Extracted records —

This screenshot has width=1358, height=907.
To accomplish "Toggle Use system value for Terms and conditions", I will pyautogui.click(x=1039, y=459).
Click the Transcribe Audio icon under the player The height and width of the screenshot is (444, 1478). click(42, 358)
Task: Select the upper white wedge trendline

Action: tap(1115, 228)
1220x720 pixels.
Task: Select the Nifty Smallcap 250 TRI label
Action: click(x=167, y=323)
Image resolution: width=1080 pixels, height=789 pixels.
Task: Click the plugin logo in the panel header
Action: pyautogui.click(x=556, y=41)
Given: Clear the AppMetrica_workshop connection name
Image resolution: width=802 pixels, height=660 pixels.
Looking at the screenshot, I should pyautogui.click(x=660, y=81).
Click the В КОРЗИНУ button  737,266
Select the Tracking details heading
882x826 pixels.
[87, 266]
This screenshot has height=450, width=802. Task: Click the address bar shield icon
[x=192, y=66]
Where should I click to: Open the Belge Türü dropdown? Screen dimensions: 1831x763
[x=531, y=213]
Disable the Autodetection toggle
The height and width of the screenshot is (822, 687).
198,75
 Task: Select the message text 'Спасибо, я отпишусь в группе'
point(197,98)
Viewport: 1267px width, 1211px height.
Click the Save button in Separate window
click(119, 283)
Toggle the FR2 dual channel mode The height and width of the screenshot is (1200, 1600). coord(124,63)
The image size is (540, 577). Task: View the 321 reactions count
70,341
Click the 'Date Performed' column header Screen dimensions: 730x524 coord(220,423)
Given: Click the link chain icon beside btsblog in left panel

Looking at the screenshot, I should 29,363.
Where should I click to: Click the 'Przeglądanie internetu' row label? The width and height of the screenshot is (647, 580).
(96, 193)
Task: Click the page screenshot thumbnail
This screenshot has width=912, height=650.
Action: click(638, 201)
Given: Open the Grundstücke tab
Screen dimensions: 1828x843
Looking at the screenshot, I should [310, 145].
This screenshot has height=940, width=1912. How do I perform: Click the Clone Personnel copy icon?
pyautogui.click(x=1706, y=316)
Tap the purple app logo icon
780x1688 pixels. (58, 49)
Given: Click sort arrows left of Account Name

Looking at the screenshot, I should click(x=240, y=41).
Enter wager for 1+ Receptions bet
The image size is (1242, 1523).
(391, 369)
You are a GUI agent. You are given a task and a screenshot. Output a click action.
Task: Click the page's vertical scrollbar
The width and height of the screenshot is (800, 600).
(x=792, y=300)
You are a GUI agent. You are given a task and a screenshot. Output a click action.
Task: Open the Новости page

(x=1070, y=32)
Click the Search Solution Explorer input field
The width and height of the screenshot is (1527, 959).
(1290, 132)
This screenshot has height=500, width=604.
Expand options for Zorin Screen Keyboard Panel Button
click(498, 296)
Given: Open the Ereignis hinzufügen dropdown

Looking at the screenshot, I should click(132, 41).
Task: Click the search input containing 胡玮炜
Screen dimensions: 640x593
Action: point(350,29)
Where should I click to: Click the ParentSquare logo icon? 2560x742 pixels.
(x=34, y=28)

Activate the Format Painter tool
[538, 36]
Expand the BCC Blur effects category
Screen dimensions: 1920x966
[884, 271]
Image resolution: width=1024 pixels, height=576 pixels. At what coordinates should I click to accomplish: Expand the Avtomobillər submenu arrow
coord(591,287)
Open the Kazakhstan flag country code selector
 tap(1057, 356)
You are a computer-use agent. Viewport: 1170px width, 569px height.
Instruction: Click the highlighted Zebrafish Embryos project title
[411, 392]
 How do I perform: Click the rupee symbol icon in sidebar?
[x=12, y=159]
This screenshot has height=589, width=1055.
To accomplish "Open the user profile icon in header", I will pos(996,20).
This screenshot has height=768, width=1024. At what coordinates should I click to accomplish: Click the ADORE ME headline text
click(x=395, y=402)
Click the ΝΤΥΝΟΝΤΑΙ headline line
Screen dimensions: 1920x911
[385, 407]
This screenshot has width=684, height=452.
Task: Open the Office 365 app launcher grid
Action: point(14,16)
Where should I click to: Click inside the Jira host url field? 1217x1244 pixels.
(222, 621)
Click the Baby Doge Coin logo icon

WHAT NEEDS TO BE DONE —
Please write the data above out again, exactly the same.

SOLVED PROBLEM —
This screenshot has width=1358, height=907.
To accomplish "Toggle Use system value for Terms and conditions", I will pyautogui.click(x=1039, y=459).
Click the Transcribe Audio icon under the player The height and width of the screenshot is (444, 1478). click(42, 358)
Task: Select the upper white wedge trendline

Action: tap(1115, 228)
1220x720 pixels.
Task: Select the Nifty Smallcap 250 TRI label
Action: click(x=167, y=323)
Image resolution: width=1080 pixels, height=789 pixels.
Task: Click the plugin logo in the panel header
Action: pyautogui.click(x=556, y=41)
Given: Clear the AppMetrica_workshop connection name
Image resolution: width=802 pixels, height=660 pixels.
Looking at the screenshot, I should pyautogui.click(x=660, y=81).
Click the В КОРЗИНУ button  737,266
Select the Tracking details heading
882x826 pixels.
[87, 266]
This screenshot has height=450, width=802. Task: Click the address bar shield icon
[x=192, y=66]
Where should I click to: Open the Belge Türü dropdown? Screen dimensions: 1831x763
[x=531, y=213]
Disable the Autodetection toggle
The height and width of the screenshot is (822, 687).
198,75
 Task: Select the message text 'Спасибо, я отпишусь в группе'
point(197,98)
Viewport: 1267px width, 1211px height.
Click the Save button in Separate window
click(119, 283)
Toggle the FR2 dual channel mode The height and width of the screenshot is (1200, 1600). coord(124,63)
The image size is (540, 577). Task: View the 321 reactions count
70,341
Click the 'Date Performed' column header Screen dimensions: 730x524 coord(220,423)
Given: Click the link chain icon beside btsblog in left panel

Looking at the screenshot, I should 29,363.
Where should I click to: Click the 'Przeglądanie internetu' row label? The width and height of the screenshot is (647, 580).
(96, 193)
Task: Click the page screenshot thumbnail
This screenshot has width=912, height=650.
Action: click(638, 201)
Given: Open the Grundstücke tab
Screen dimensions: 1828x843
Looking at the screenshot, I should [310, 145].
This screenshot has height=940, width=1912. How do I perform: Click the Clone Personnel copy icon?
pyautogui.click(x=1706, y=316)
Tap the purple app logo icon
780x1688 pixels. (58, 49)
Given: Click sort arrows left of Account Name

Looking at the screenshot, I should click(x=240, y=41).
Enter wager for 1+ Receptions bet
The image size is (1242, 1523).
(391, 369)
You are a GUI agent. You are given a task and a screenshot. Output a click action.
Task: Click the page's vertical scrollbar
The width and height of the screenshot is (800, 600).
(x=792, y=300)
You are a GUI agent. You are given a task and a screenshot. Output a click action.
Task: Open the Новости page

(x=1070, y=32)
Click the Search Solution Explorer input field
The width and height of the screenshot is (1527, 959).
(1290, 132)
This screenshot has height=500, width=604.
Expand options for Zorin Screen Keyboard Panel Button
click(498, 296)
Given: Open the Ereignis hinzufügen dropdown

Looking at the screenshot, I should click(132, 41).
Task: Click the search input containing 胡玮炜
Screen dimensions: 640x593
Action: point(350,29)
Where should I click to: Click the ParentSquare logo icon? 2560x742 pixels.
(x=34, y=28)

Activate the Format Painter tool
[538, 36]
Expand the BCC Blur effects category
Screen dimensions: 1920x966
[884, 271]
Image resolution: width=1024 pixels, height=576 pixels. At what coordinates should I click to accomplish: Expand the Avtomobillər submenu arrow
coord(591,287)
Open the Kazakhstan flag country code selector
 tap(1057, 356)
You are a computer-use agent. Viewport: 1170px width, 569px height.
Instruction: Click the highlighted Zebrafish Embryos project title
[411, 392]
 How do I perform: Click the rupee symbol icon in sidebar?
[x=12, y=159]
This screenshot has height=589, width=1055.
To accomplish "Open the user profile icon in header", I will pos(996,20).
This screenshot has height=768, width=1024. At what coordinates should I click to accomplish: Click the ADORE ME headline text
click(x=395, y=402)
Click the ΝΤΥΝΟΝΤΑΙ headline line
Screen dimensions: 1920x911
[385, 407]
This screenshot has width=684, height=452.
Task: Open the Office 365 app launcher grid
Action: point(14,16)
Where should I click to: Click inside the Jira host url field? 1217x1244 pixels.
(222, 621)
Click the Baby Doge Coin logo icon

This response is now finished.